Dès les premières lignes, j’ai été charmée par le ton du texte et je suis entrée assez rapidement dans l’univers qu’on nous lisait. C’est une pièce ancrée dans l’actualité. On y traite de l’administration municipale d’une ville fictive (Sorel-Tracy) en place depuis vingt ans et en pleine période électorale. Le maire Boivin et son équipe composée de son bras droit, du directeur et de la nouvelle secrétaire usent de toutes les stratégies pour atteindre un Saint-Graal maintes fois obtenu : le pouvoir. Toutes les composantes de l’administration municipale de ma ville natale, Laval, étaient étalées devant moi… Il ne me restait plus qu’à m’en délecter et rire nonchalamment dans ma barbe.

Cette pièce est une belle critique des stratégies de communications et des relations de pouvoir entre les différents intervenants politiques. Et ces jeux de coulisses, il y en a aussi au sein même de l’équipe de la mairie. Comme quoi le système est loin d’être parfait. Et au bout du compte, qui cette élection dessert-elle?
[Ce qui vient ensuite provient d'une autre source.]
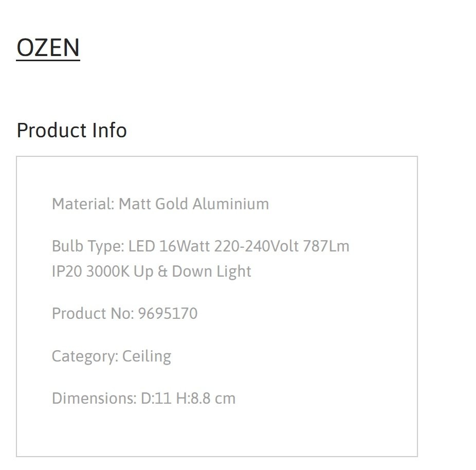Select the Material: Matt Gold Aluminium line

point(160,204)
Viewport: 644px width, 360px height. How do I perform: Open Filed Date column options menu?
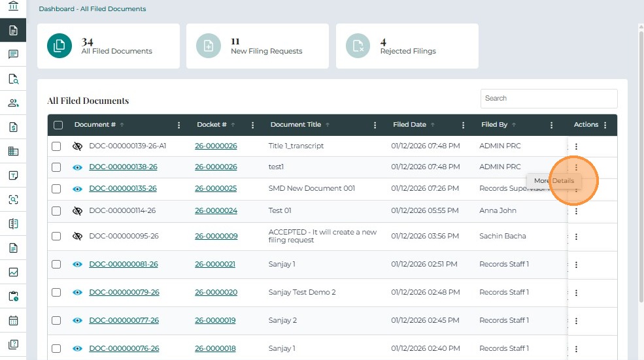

Ce texte dramatique est venu personnellement m’interpeler par ses composantes politiques et communicationnelles. J’ai quand même étudié dans le domaine, et j’ai aussi pensé un jour (le temps d’un court instant, je m’en confesse) entrer dans les coulisses du système électoral traditionnel avec un poste d’attachée politique. Mais rien de cela ne fut.

On voit que Reichenbach a longuement observé la classe politique pour en faire une parodie qui ne s’éloigne aucunement de la réalité des élections municipales « clé en main » comme on en retrouve beaucoup dans les municipalités du Québec. Et c’est ce qui fait que l’on rit jaune, car trop d’éléments entendus dans le texte réfèrent à des scènes du quotidien. Il y a dans ces écrits une grande recherche : l’auteur s’est questionné sur les relations publiques, et on ressent des influences théoriques de Edward Bernays avec son livre Propaganda. Et puis, avec le personnage de cet artiste ténébreux qui visite la mairie pour un projet qui viendrait mettre en valeur un maire qui déchoit de ses fonctions à vue d’oeil, il y a tous ces questionnements sur le langage. On y comprend que l’individu en général est assujetti à la langue qui possède ses propres lois de fonctionnement, et qu’il n’est pas libre de l’utiliser comme bon lui semble, car il y a des règles à respecter au niveau de la syntaxe et de la grammaire. La structure est alors comme une prison, et on ne peut pas parler en dehors de ses paramètres… Le pouvoir se retrouve donc aussi dans le langage : il est le droit, la loi, l’État, la violence.

Guillaume Cyr est complètement hilarant dans le rôle du maire Boivin. Il a le charisme d’un monarque absolu, macho, phallocrate, et autoritaire. À travers chaque personnage hautement stéréotypé (même le personnage de l’artiste est une caricature sur deux pattes!), il y une critique acerbe et une «écoeurantite » de cette classe dominante qui ne remettra jamais en doute ses propres privilèges et intérêts.

L’amorce dans l’interprétation des comédiens lors de la mise en lecture de Sorel-Tracy mettait en valeur le penchant humoristique du texte. J’ai somme toute beaucoup d’attentes envers la future mise en scène de cette pièce de théâtre qui est une création du Théâtre Sans Domicile Fixe. Pour un « banc d’essai », ça en était un sacré bon.